Making ForceClosed() unconditional, the failing line in the test run is indeed:
let junkScore = parseInt(msgHdr.getProperty("junkscore"), 10) || 0;
The failure is occurring in
nsMsgHdr::GetProperty(). It bails out because
m_mdbRow is null.
Working back from there, I can see that particular nsMsgHdr previously being created fine, with a database (m_mdb) and a non-null row (m_mdbRow). Here's a heavily-edited exerpt of some of my printfs while the test runs:
0:04.39 pid:408695 nsMsgHdr::nsMsgHdr(db=0x7f2399efb120, row=0x7f237714ef28) this=0x7f237714efa0
[ So our nsMsgHdr has now been created, with a non-null db and row. ]

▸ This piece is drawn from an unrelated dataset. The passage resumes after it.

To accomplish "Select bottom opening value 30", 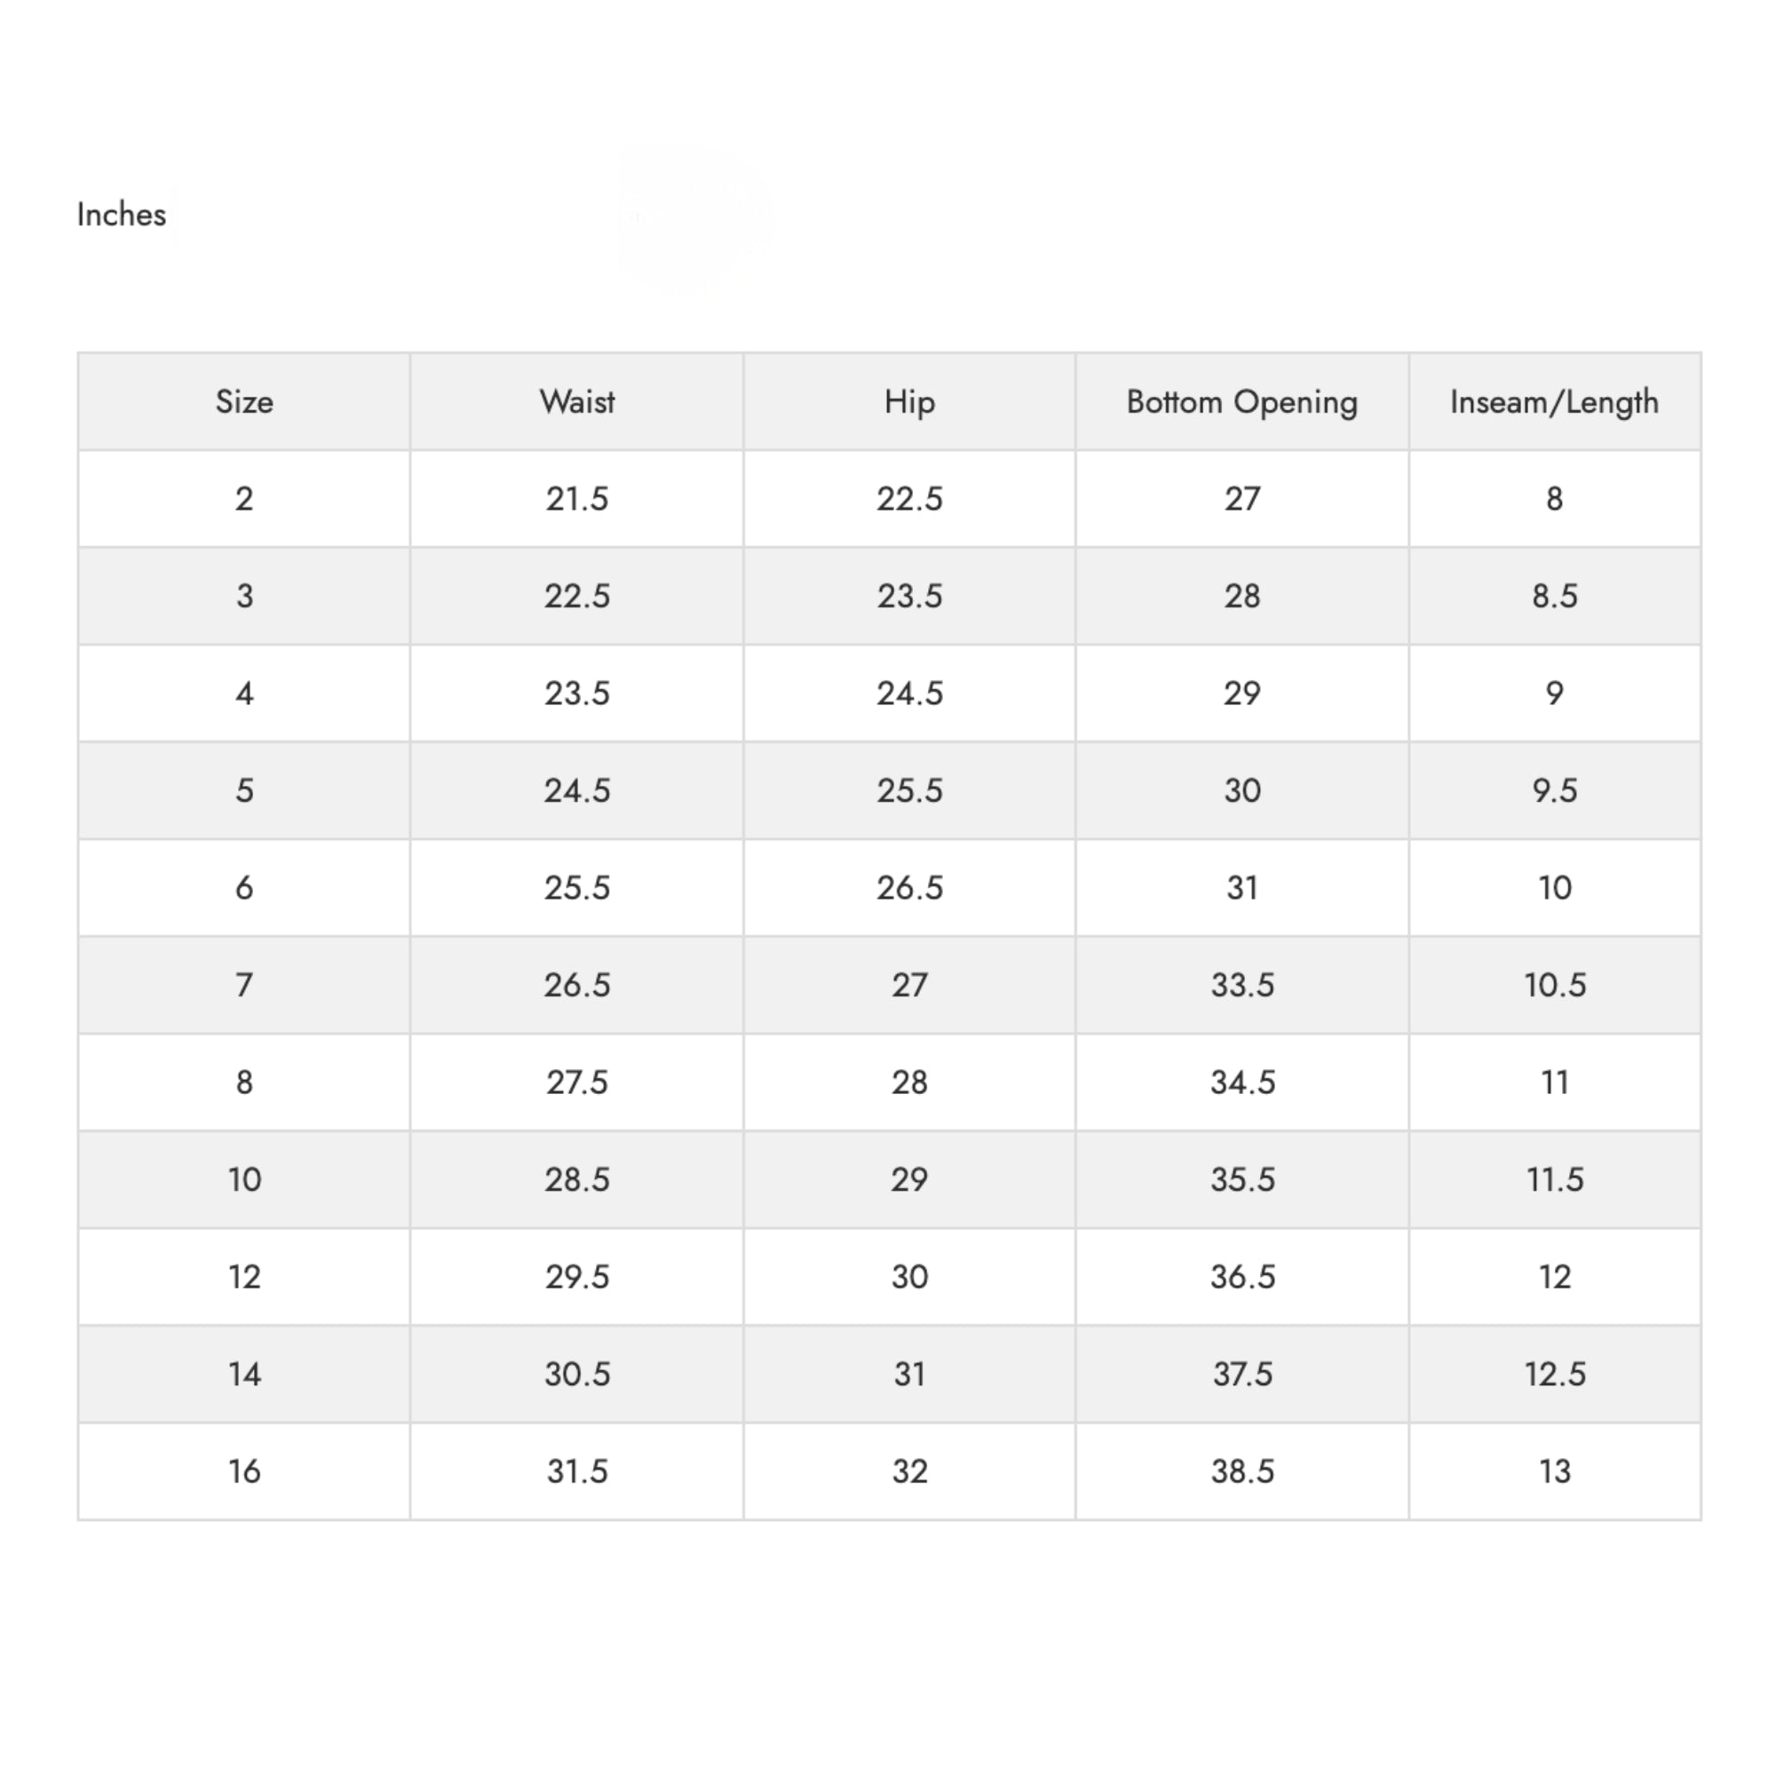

0:04.39 pid:408695 nsMsgHdr::SetMessageKey() this=0x7f237714efa0 mdb=0x7f2399efb120 row=0x7f237714ef28
0:04.39 pid:408695 nsMsgHdr::SetStringProperty('storeToken') this=0x7f237714efa0 db=0x7f2399efb120 row=0x7f237714ef28
[... snip lots of other nsMsgHdr calls, all with the same db and row as in the ctor... ]
0:04.40 pid:408695 nsMsgDatabase::ForceClosed() this=0x7f2399efb120
[and there goes our database - byebye! ]
0:04.40 pid:408695 nsMsgHdr::GetProperty('junkscore') this=0x7f237714efa0 db=0x7f2399efb120 row=(nil) canary='XXXXXXXX'
[uhoh... row is now null!]
0:04.40 pid:408695 ===> NS_ERROR_NULL_POINTER!!!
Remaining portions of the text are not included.